Jak pisaliśmy na money.pl, założona w szwajcarskim kantonie Zug tradingowa spółka zależna Orlenu wyłożyła pieniądze "tytułem przedpłat na poczet zakupu ropy oraz produktów ropopochodnych". Dostawy nigdy jednak nie dotarły. Spółka wystąpiła więc o zwrot zaliczek. Pieniędzy jednak też nie otrzymała, a możliwość odzyskania przedpłat "określiła jako mało prawdopodobną".
Spółka Orlenu straciła na transakcji. Jest ruch prokuratury
Skutek? Koncern poinformował, że konieczna jest korekta wyniku finansowego OTS za 2023 r.

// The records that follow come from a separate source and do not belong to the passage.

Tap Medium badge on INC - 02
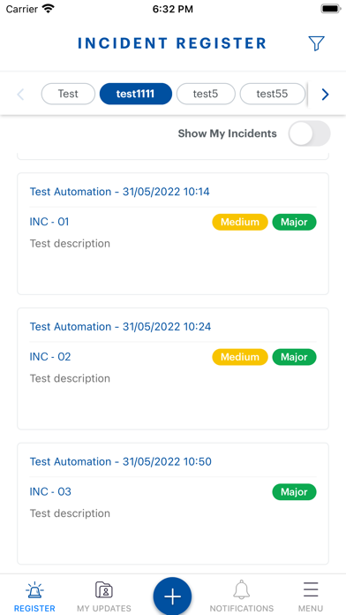 [240, 357]
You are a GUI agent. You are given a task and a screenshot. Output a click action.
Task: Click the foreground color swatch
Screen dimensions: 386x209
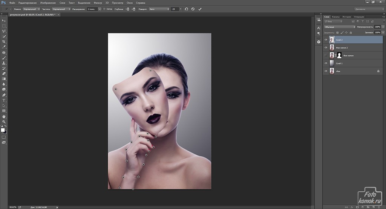tap(3, 130)
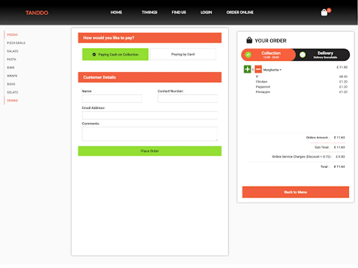358x268 pixels.
Task: Open the Timings menu item
Action: tap(149, 13)
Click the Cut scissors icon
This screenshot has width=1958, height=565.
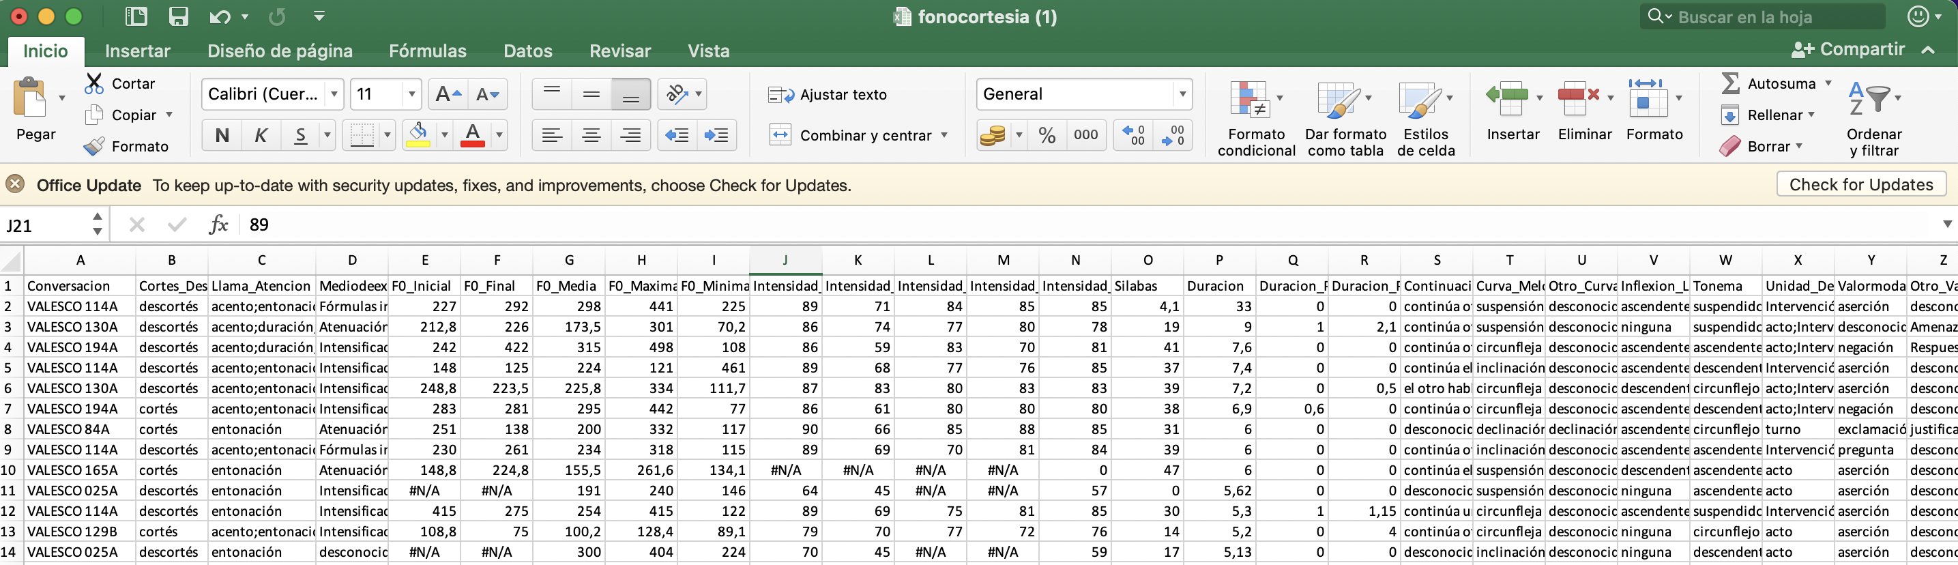[x=94, y=83]
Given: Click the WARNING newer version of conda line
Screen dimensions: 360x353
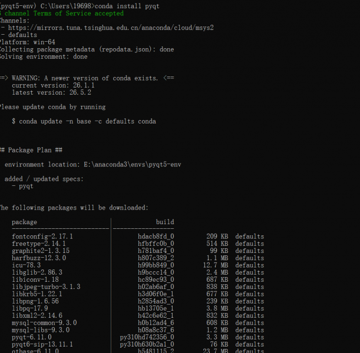Looking at the screenshot, I should (87, 78).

Dalsza część artykułu pod materiałem wideo
Wiosną tego roku Orlen poinformował nas, że "od początku marca 2024 r. nowe władze Orlen Trading Switzerland dążyły do wyegzekwowania zapisów kontraktowych lub odzyskania zaliczek. Okazało się to niemożliwe w związku uchylaniem się pośredników od tych zobowiązań. Należy zaznaczyć, że wbrew standardom zaliczki zostały wypłacone bez zastosowania zabezpieczeń i trafiły do podmiotów, z którymi Orlen SA nigdy wcześniej nie współpracował".
W kwietniu Orlen złożył wniosek do Prokuratury Regionalnej w Warszawie o możliwości popełnienia przestępstwa w związku z działalnością szwajcarskiej spółki ORLEN Trading Switzerland. W październiku Prokuratura Regionalna w Warszawie poinformowała o wszczęciu poszukiwań i wydaniu postanowienia o przedstawieniu zarzutów Samerowi A. i Marcinowi O., byłym członkom zarządu spółki ORLEN Trading Switzerland GmbH.

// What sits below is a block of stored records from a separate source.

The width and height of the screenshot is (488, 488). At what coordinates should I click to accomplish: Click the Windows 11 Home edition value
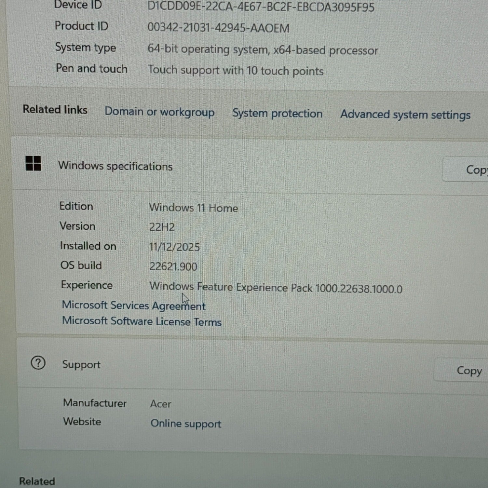(x=193, y=208)
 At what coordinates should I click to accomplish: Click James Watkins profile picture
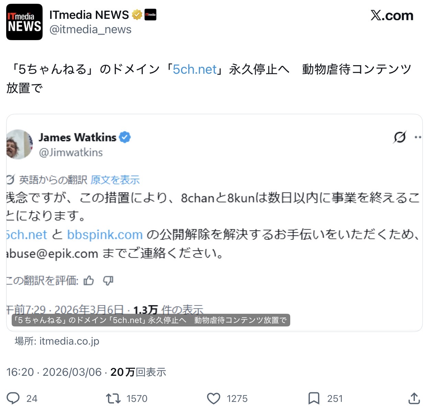[20, 144]
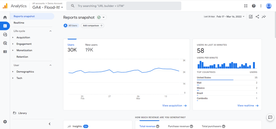
Task: Click the search field at the top
Action: [124, 6]
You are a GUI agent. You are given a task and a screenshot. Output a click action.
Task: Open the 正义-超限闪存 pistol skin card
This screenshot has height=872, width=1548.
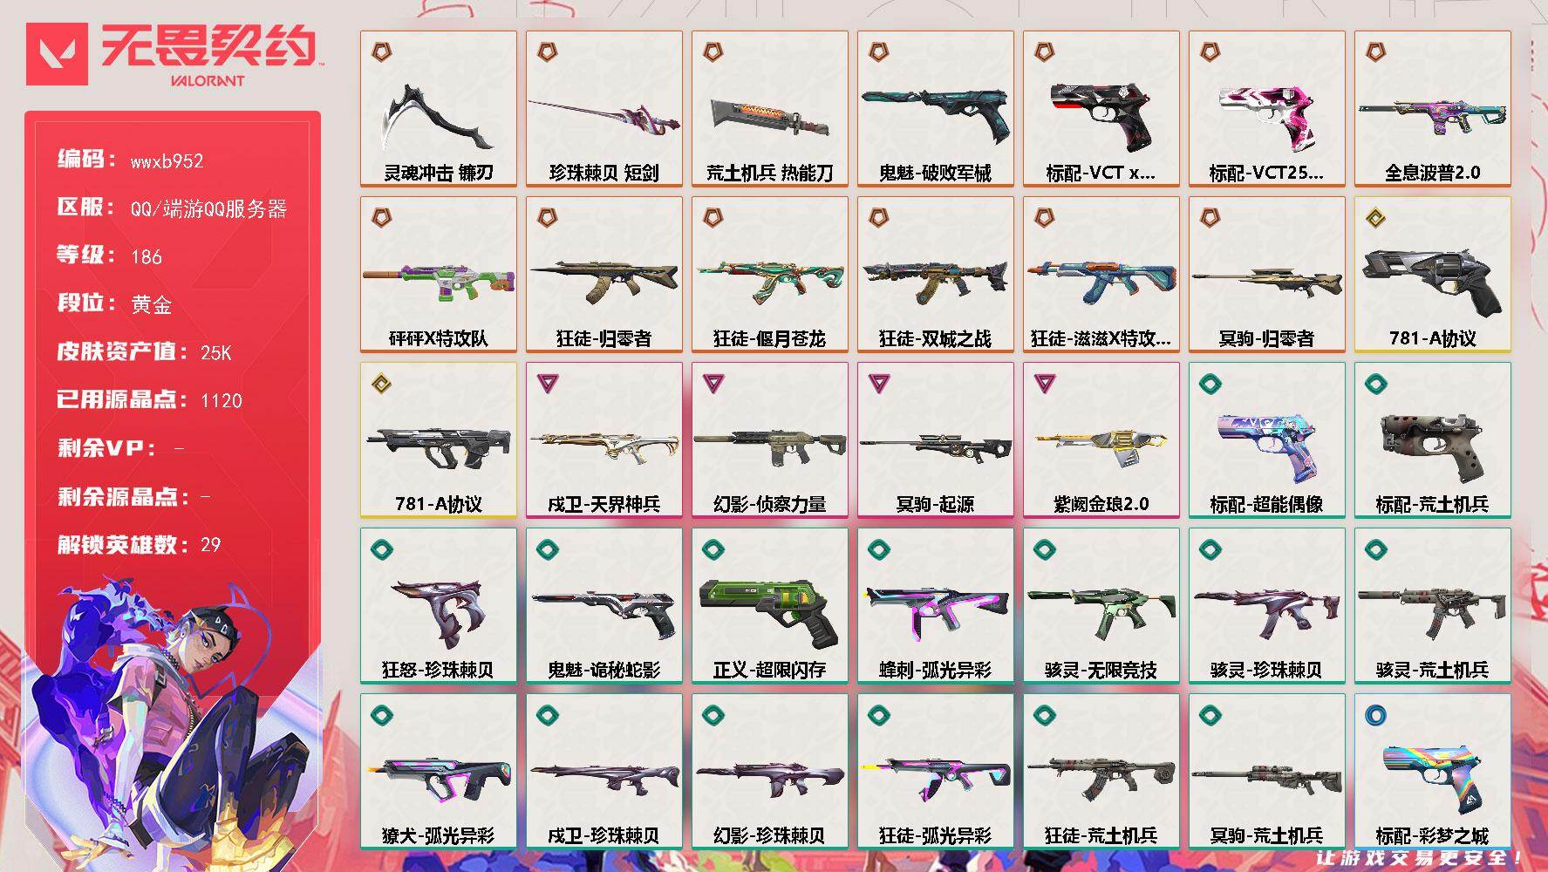point(770,606)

Jak informuje serwis biznes.interia.pl śledczy zwrócili się też o pomoc prawną do trzech krajów.
"Są to Zjednoczone Emiraty Arabskie, Singapur i Szwajcaria" - mówi serwisowi prokurator Mateusz Martyniuk.
Wyniki audytu w Orlenie
Nowy zarząd Orlenu poinformował o wynikach audytów przeprowadzonych w spółce po okresie rządów Daniela Obajtka. Do tej pory skierowano 8 zawiadomień do prokuratury. Straty oszacowano na 5 mld złotych.
Koncern wziął pod lupę m.in. szwajcarską spółkę OTS, informuje także o nadużyciach przy głośnej inwestycji Olefiny III.
Orlen poinformował także, że jedno z kluczowych postępowań karnych prowadzone jest w związku z podejrzeniem niezasadnego zaniżania hurtowych i detalicznych cen paliw w stosunku do cen rynkowych oraz bezprawnego uwolnienia zapasów strategicznych.
Zgodnie z ustaleniami Orlenu pod nowymi rządami członkowie byłego zarządu, bez uzasadnienia biznesowego, mieli wydać łącznie 43 mln zł.